Even as the stone of the fruit must break, that its heart may stand in the sun, so must you know pain.
And could you keep your heart in wonder at the daily miracles of your life, your pain would not seem less wondrous than your joy;
And you would accept the seasons of your heart, even as you have always accepted the seasons that pass over your fields.
And you would watch with serenity through the winters of your grief.
—KAHLIL GIBRAN (THE WINTER OF YOUR GRIEF)
IT WAS IN THE BEGINNINGS OF SPRING, just on the edge of winter, that I was born into this world. Each of us starts our journey in a season.

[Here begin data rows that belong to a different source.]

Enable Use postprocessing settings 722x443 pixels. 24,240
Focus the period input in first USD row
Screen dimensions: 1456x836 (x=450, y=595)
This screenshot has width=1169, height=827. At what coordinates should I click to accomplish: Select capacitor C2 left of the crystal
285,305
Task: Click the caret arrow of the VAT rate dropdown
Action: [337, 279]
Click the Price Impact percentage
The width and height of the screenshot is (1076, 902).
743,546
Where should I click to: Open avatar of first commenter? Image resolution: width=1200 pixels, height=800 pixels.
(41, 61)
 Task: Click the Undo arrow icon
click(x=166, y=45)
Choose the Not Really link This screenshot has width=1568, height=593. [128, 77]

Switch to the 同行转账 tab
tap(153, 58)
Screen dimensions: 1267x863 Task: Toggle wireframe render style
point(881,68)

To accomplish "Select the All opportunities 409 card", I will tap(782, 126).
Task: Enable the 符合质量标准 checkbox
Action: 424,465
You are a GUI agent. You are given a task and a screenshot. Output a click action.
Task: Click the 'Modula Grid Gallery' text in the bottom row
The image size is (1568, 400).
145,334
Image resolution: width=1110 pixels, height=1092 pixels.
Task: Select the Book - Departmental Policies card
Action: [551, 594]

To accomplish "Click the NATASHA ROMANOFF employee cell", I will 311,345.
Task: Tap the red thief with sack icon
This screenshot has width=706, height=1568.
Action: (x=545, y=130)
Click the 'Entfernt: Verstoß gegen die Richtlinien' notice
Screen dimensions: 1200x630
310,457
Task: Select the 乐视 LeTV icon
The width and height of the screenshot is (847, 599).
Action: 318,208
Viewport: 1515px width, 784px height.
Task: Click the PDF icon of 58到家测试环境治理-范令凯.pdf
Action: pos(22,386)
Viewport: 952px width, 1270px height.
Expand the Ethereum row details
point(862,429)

Then we had much to learn, absorb, and observe. Most importantly, we learned a pattern of getting our needs met. First those of hunger, thirst; our need for warmth and cooling. Then needs of safety, security, and love. All these needs are met in some way, and we develop, in the very early stages of our life, a pattern, a cycle, a rhythm that we follow as naturally as we breathe. In and out, through our ups and downs, we work against our own growth in exchange for certainty. But what if the pattern we learned to make sure our needs were met when we were young led us to repeat a cycle of pain that is unnecessary?
Is this why I always identify with the breaking
in each cycle of growth more than in the joy
of a new and different day?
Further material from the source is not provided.